__DATA SHOWN__

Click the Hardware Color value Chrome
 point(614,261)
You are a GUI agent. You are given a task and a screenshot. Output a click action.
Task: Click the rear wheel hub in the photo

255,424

__WORK REQUIRED__
Please write these records out again line for line, with no changes.

__ANSWER TO THE PROBLEM__
Click the Hardware Color value Chrome
 point(614,261)
You are a GUI agent. You are given a task and a screenshot. Output a click action.
Task: Click the rear wheel hub in the photo

255,424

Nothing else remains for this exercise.